Différentes hypothèses sont analysées pour expliquer ce phénomène: une évolution naturelle du peuplement; une dégénérescence liée à l’élevage en pisciculture ayant induit des modifications génétiques ; une diminution de la réussite de la reproduction naturelle ; un accroissement de la prédation ; le développement de maladies ; une conséquence de l’oligotrophisation des eaux ; la présence d’oiseaux piscivores ; une gestion mal adaptée ; la mise sur pied de pêches de reproducteurs ; l’augmentation de la température des eaux.

Que faire? Quel avenir pour l’omble du Léman?
Il apparaît qu’aucune des causes potentielles ne parvient à elle seule à expliquer la raréfaction de l’omble observée. Quelle que soit l’hypothèse retenue, l’analyse montre que la poursuite des campagnes de repeuplement dans les proportions actuelles n’a pas de sens. Avec l’amélioration de la qualité de l’eau, une politique visant à améliorer les conditions environnementales afin de favoriser la réussite de la reproduction naturelle est sans aucun doute une voie à suivre, notamment en termes de développement durable et de vision à long terme. A cet égard, la création de nouveaux sites de frai ou l’entretien des sites existants est certainement une piste à investiguer. Le Léman, l’un des plus grands d’Europe certes, reste néanmoins un écosystème sur lequel les actions humaines, et les décisions politiques qui les déterminent, jouent un rôle considérable. On peut prendre des décisions populaires ou non qui auront des répercussions importantes sur la pression exercée sur les animaux et les plantes. Il y va là uniquement de la volonté politique. Le rôle des scientifiques est de comprendre, et faire comprendre, ces mécanismes afin de proposer les bonnes décisions à prendre.
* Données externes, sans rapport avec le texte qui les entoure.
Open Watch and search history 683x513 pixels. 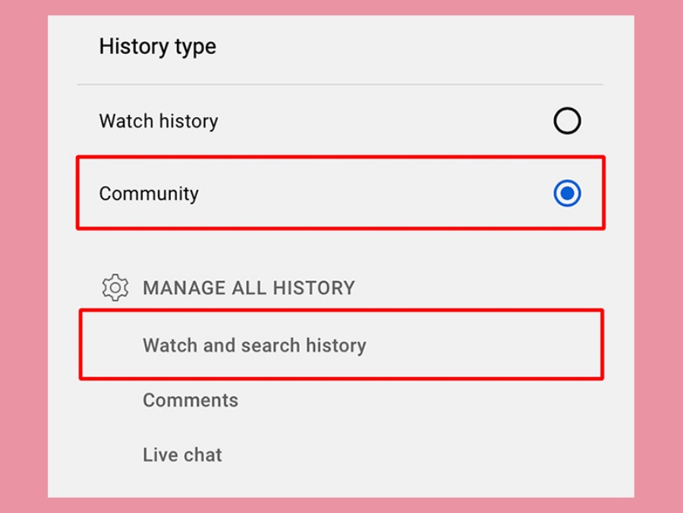pos(254,346)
Le destin des ombles chevaliers du Léman, espèce emblématique du lac, ne s’inscrit pas dans un quelconque protocole signé loin d’ici par des politiciens touts puissants. Au contraire, son sort peut être scellé, ici, au bord du lac, selon les décisions que prendront les gestionnaires en concertation avec les autres acteurs, pêcheurs, scientifiques et riverains. Il n’est pas trop tard, mais il y a urgence. Il s’agit ni plus ni moins de sauvegarder une des espèces essentielles de notre patrimoine naturel. Son avenir est entre nos mains.